Flint, Julie, and Alex de Waal. Darfur: A New History of a Long War. London: Zed, 2008.
This publication was very useful for our group due to the incredibly comprehensive nature of the work and its direct relativity to our project. While we are not focusing on Darfur and have at times even avoided that specific conflict in lieu of providing a wider analysis of Sudanese conflict, the origins of violence in Darfur are inextricable from those of violence in Sudan in general, a fact that is repeatedly invoked throughout Darfur. The book essentially serves as a breakdown of the many factors of the conflict in Sudan, from key players and events to the provision of an actual chronology. It has subsequently been very useful in the crafting of our timeline and more general overview of the Sudanese conflict.

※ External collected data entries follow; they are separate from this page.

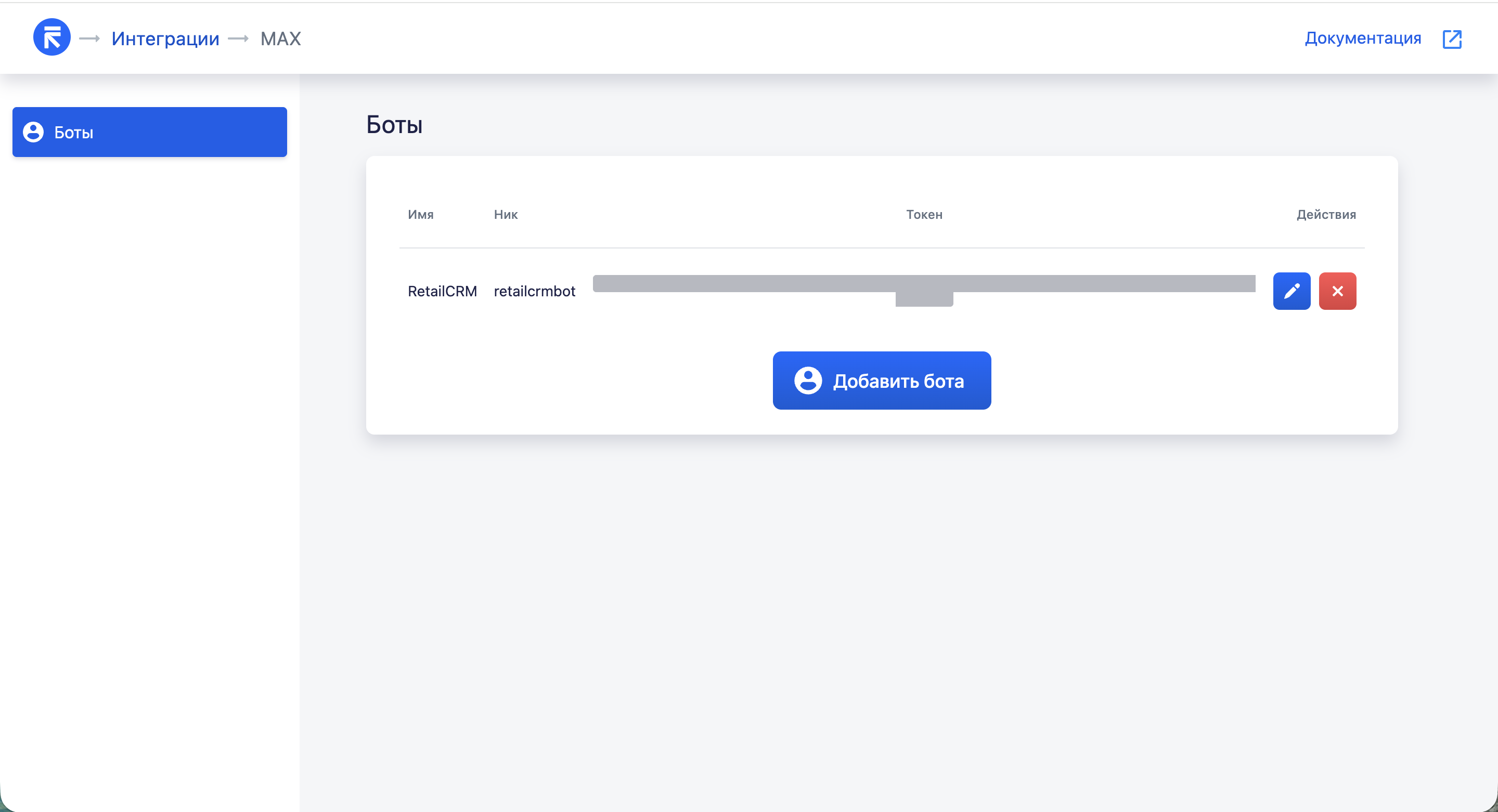This screenshot has width=1498, height=812.
Task: Click the Ник column header
Action: pyautogui.click(x=506, y=215)
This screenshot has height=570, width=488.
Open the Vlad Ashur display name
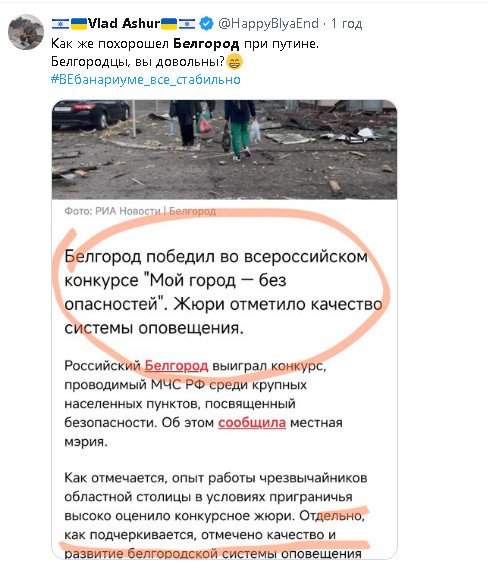click(124, 24)
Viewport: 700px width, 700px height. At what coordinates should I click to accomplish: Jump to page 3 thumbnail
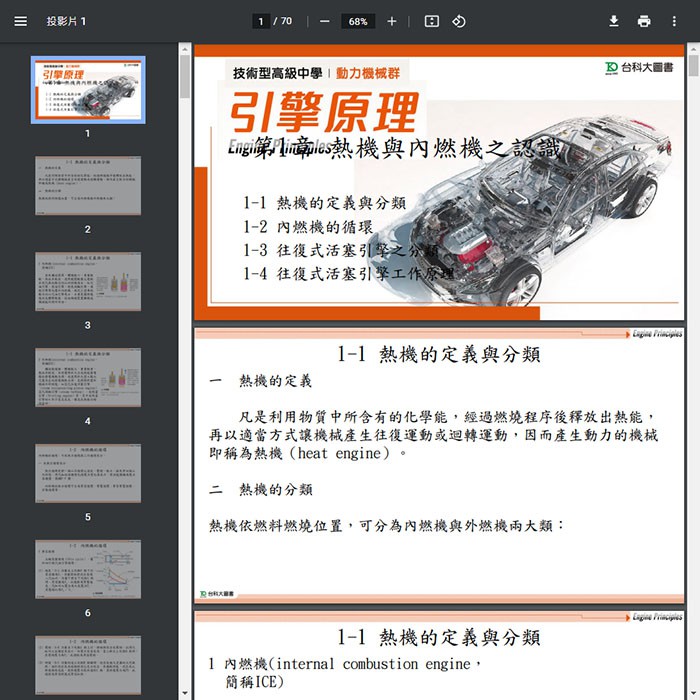coord(88,281)
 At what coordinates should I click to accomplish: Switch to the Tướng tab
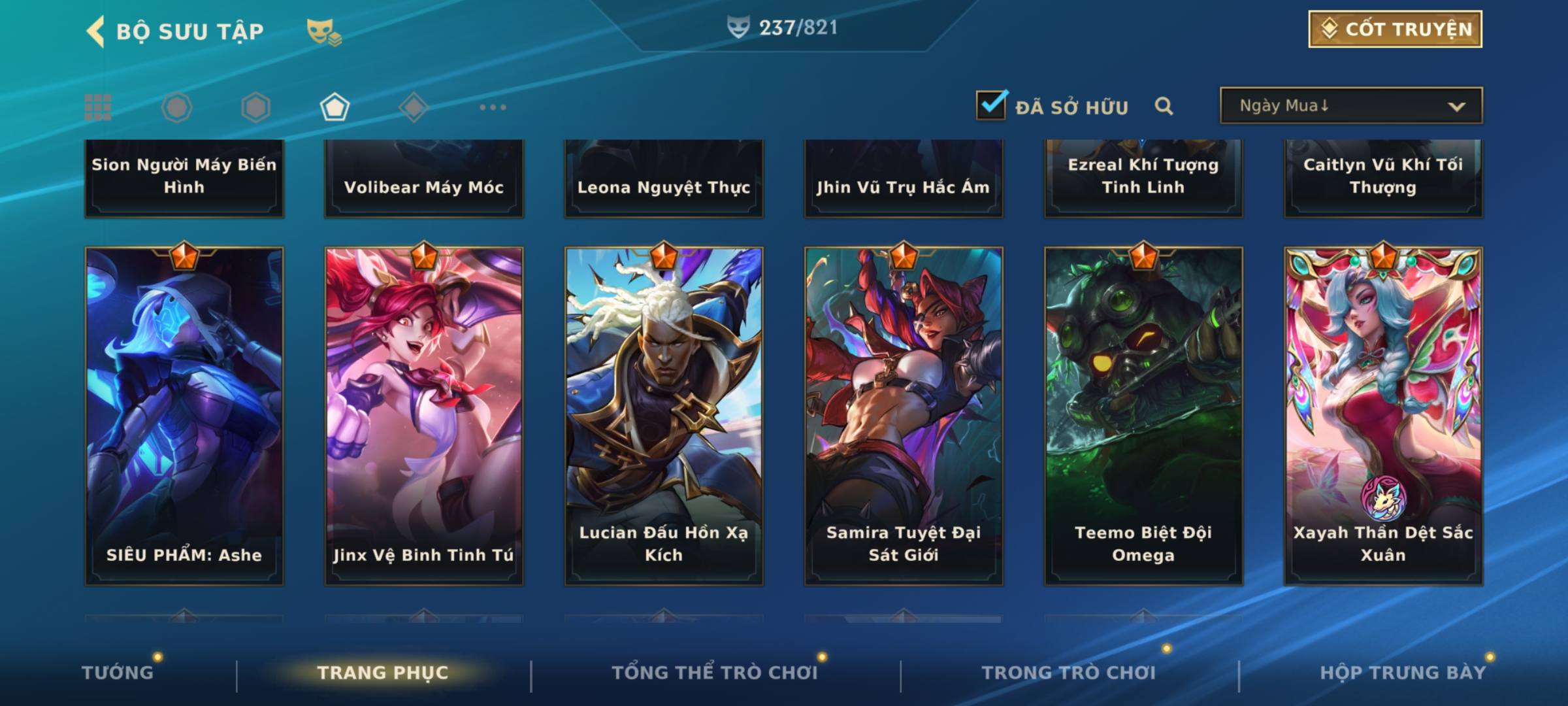click(x=118, y=672)
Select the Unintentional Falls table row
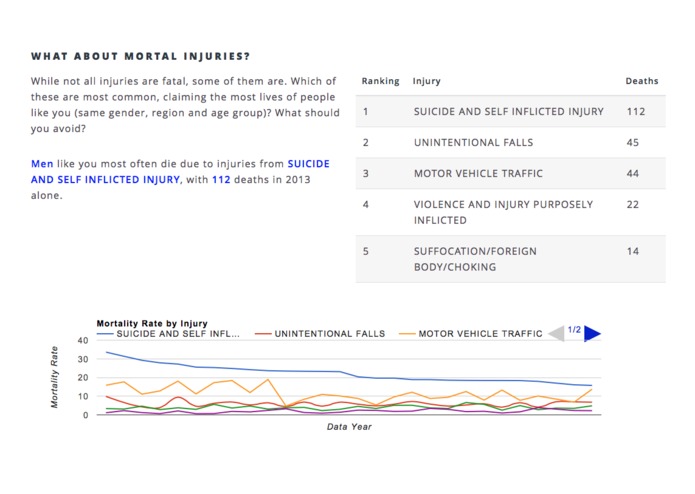 [x=510, y=143]
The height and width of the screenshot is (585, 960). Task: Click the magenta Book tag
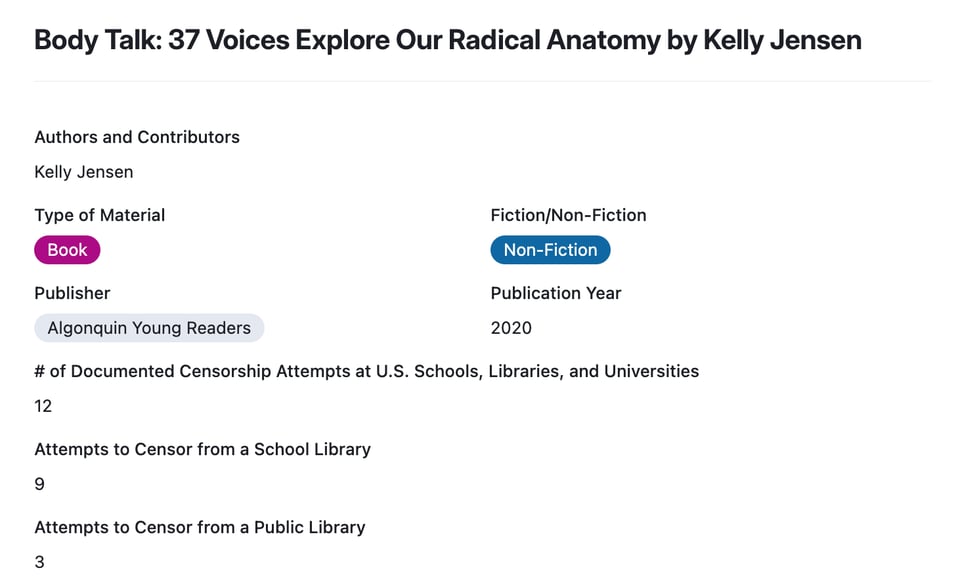tap(67, 250)
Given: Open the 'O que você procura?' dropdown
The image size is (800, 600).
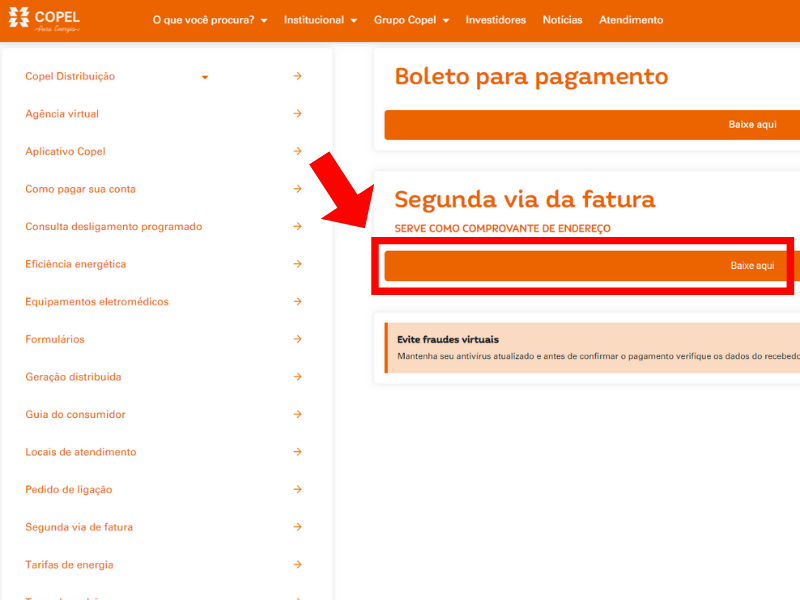Looking at the screenshot, I should point(209,20).
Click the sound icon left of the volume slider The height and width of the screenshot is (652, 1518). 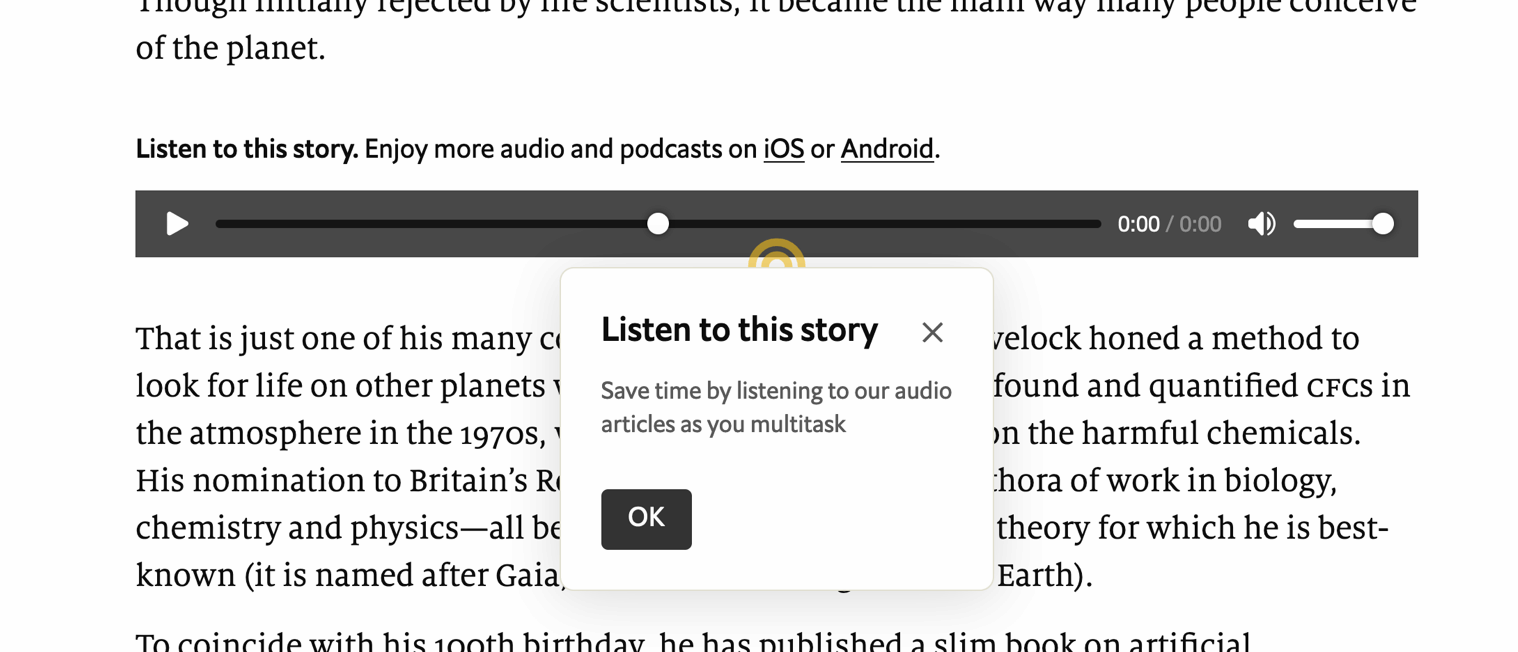pyautogui.click(x=1261, y=224)
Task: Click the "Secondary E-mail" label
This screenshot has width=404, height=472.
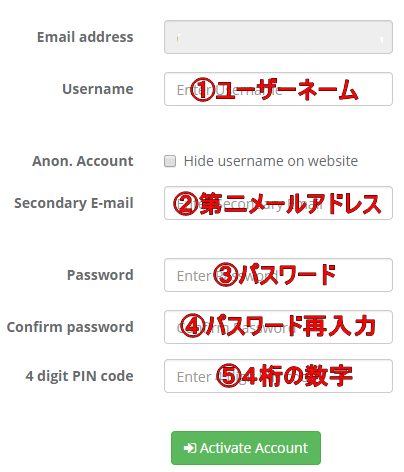Action: [x=74, y=203]
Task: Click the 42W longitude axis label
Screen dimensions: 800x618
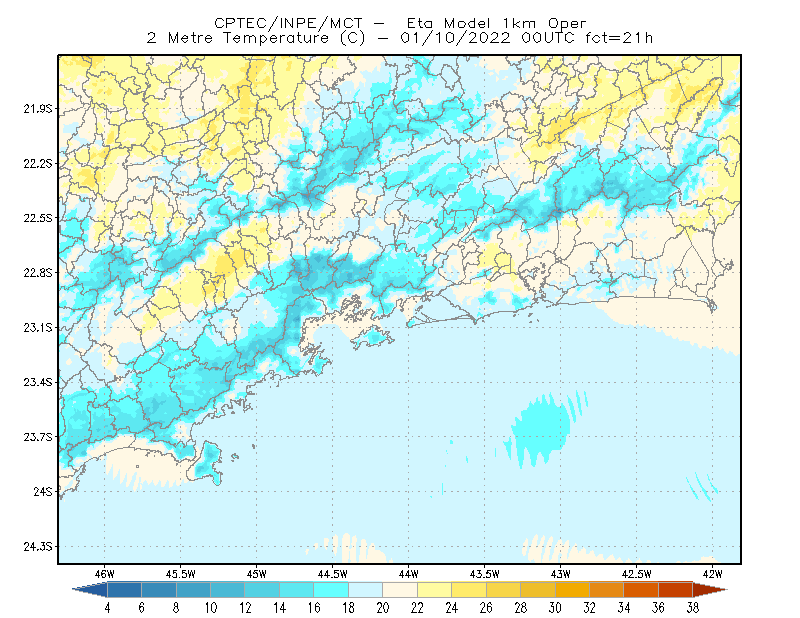Action: pyautogui.click(x=712, y=574)
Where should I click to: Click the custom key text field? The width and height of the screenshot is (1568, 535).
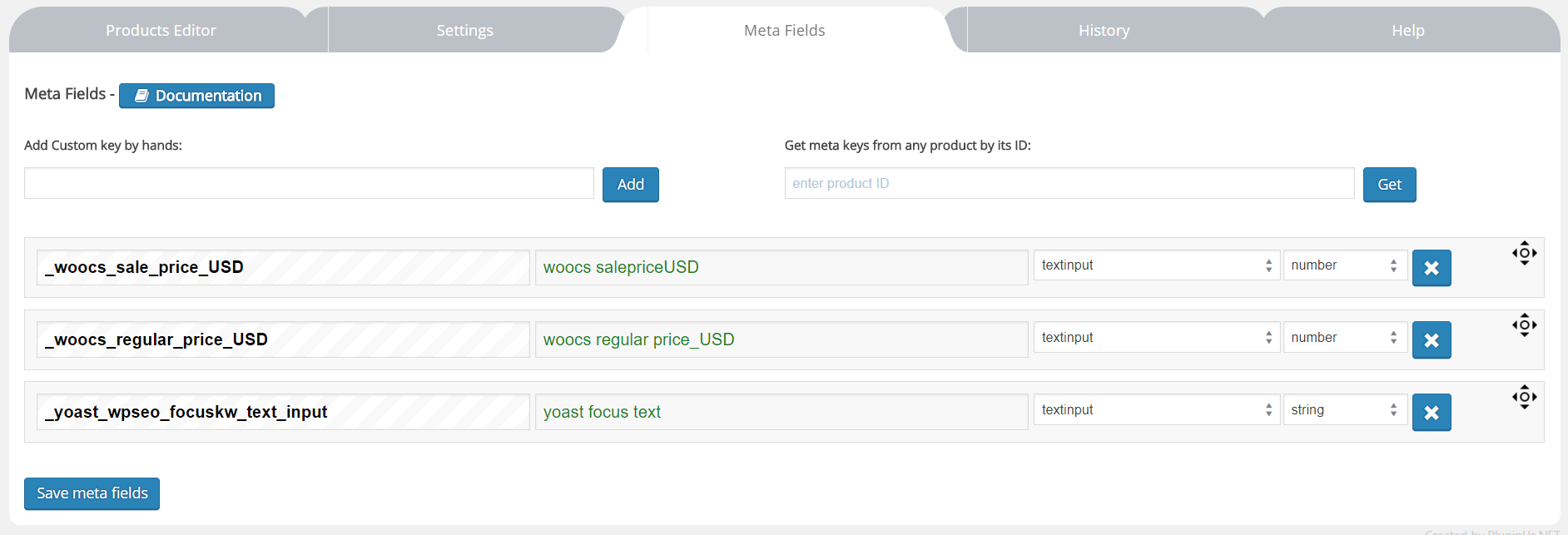(309, 184)
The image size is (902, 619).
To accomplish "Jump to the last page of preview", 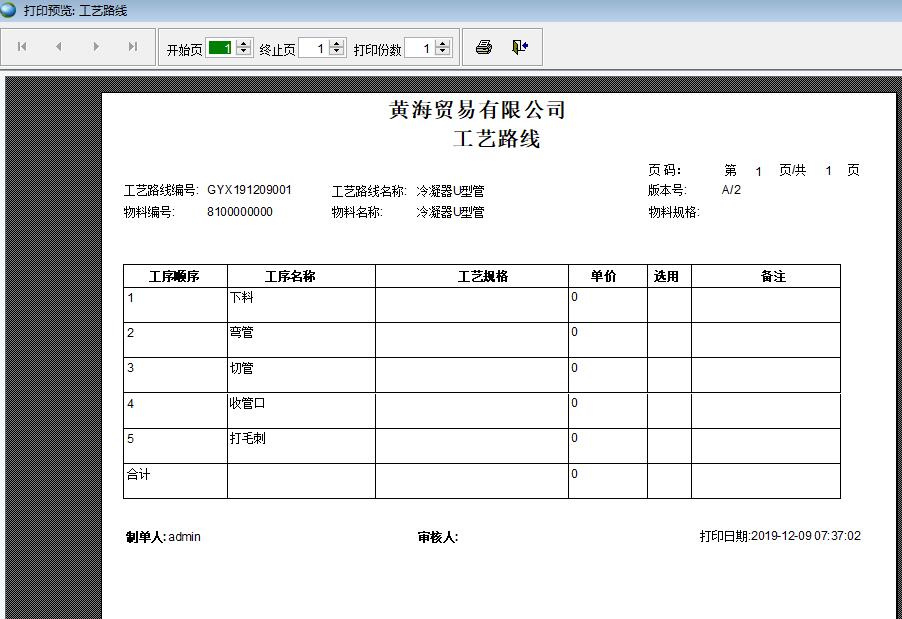I will (133, 47).
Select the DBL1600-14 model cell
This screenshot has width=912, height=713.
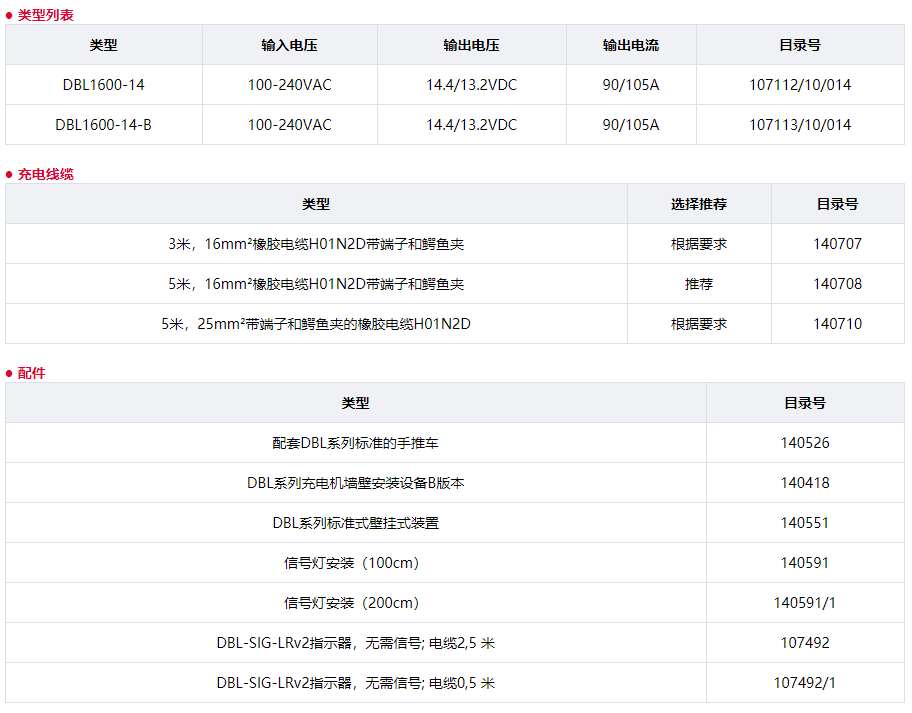[103, 85]
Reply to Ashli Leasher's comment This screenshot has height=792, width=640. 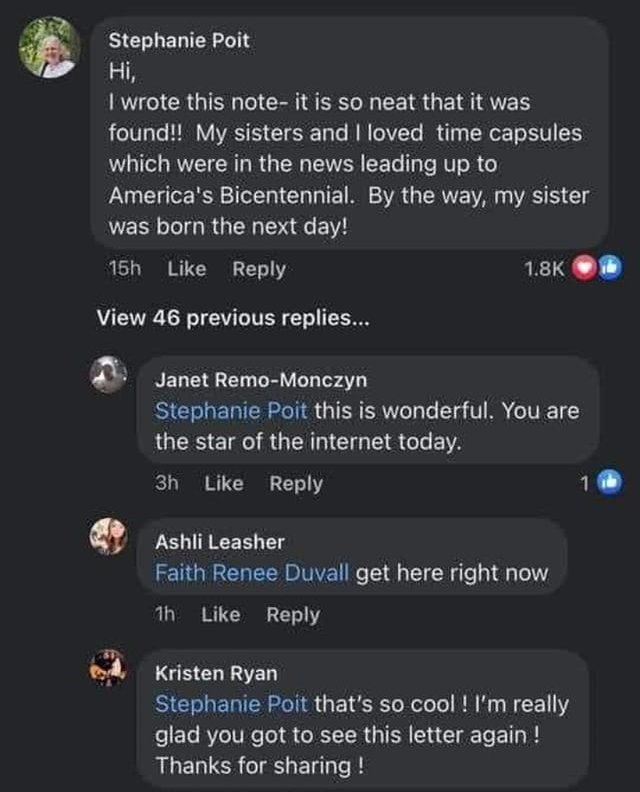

Darfur provides a comprehensive look into various aspects of the conflict in Darfur, spanning from the origins to contemporary circumstances with a look to the future. In analysis of the region of Darfur, this invaluable resource also explores factors that are inextricable from the greater decades-old conflict in Sudan. This tightly-crafted work is split into sections describing parts of the Darfur and Sudanese conflict integral to understanding violence including exploration of the ethnic and tribal diversity of the people of Sudan, the Sudanese government’s historic marginalization of the peripheries outside of Khartoum, the origins of the Arab Janjawiid and the government’s complicity, the rebels, the civil war in Darfur itself and the methods of violence utilized, international reaction to the Darfur situation, the peace talks between rebels and Khartoum, and the continued violence and unsteady future of the region (also providing a chronology of the progression of Sudan with an emphasis on events related specifically to Darfur). While providing deep and well-cited analysis of relatively minute factual details of the various aspects of this conflict, de Waal and Flint engage the larger systems at work that have led to the extreme violence in the Sudan (such as government sponsored Arab-supremacy, marginalization of peripheries, and the militarization of politics). Darfur attempts to impart a well-researched and non-alarmist perspective of the conflict without explicitly involving the opinions of the authors, although some of de Waal’s fundamental beliefs related to Sudan such as his emphasis of finding an internally political and non-interventionist approach are implied.